The influence of White Christian Nationalists can best be seen on the grounds of the United States’ Capitol grounds on January 6, 2021. While White Nationalists were everywhere that day including inside the building and outside the Capitol, they were joined by a large contigent of White Christian Nationalists throughout the siege. In most cases it was hard to distinguish between the two. A full-size cross was on display along with signs and posters proclaiming “Jesus Saves”, “Make America Godly Again”, and impromptu prayer sessions were held across the lawn and in the Capitol itself. The unholy union of insurrectionists that day has not gone unnoticed.

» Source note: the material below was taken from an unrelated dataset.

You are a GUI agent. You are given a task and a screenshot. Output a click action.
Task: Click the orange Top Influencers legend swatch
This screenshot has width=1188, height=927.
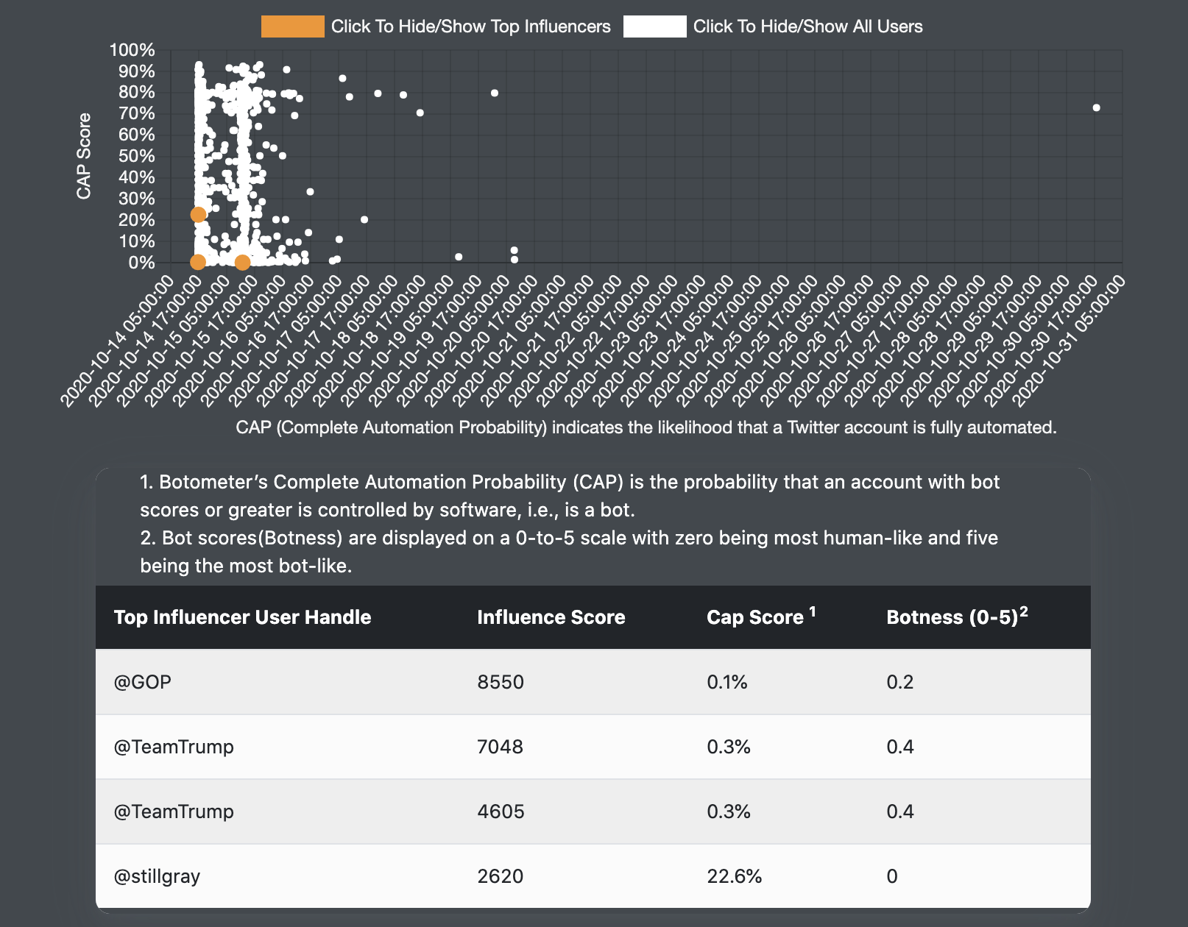292,26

Robert Jones, CEO of the independent nonprofit Public Religion Research Institute wrote, “The fact that we saw QAnon, white supremacy and white Christianity all carried together in a violent attack on the Capitol means that particularly white Christians have got some real soul-searching to do.” Huffpost
The arrogant actions of White Christian Nationalists runs deeply through the dogma of fundamentalism across religious affiliations and the nation if not the world. Religious fundamentalists believe that to show appreciation of God’s grace in the world they are bound to spread the gospel across the nation from the church pew to the government to the front lines of society’s social, moral, and ethical struggle to make the world over in their image. This image is intolerant, dismissive, and hell bent on claiming America for God and his/her agenda. The fact their actions can be harmful, and sometimes deadly, is overlooked in the quest for turning the country into a religious state regardless of the wants and needs of those who oppose them. And it shows no sign of diminishing.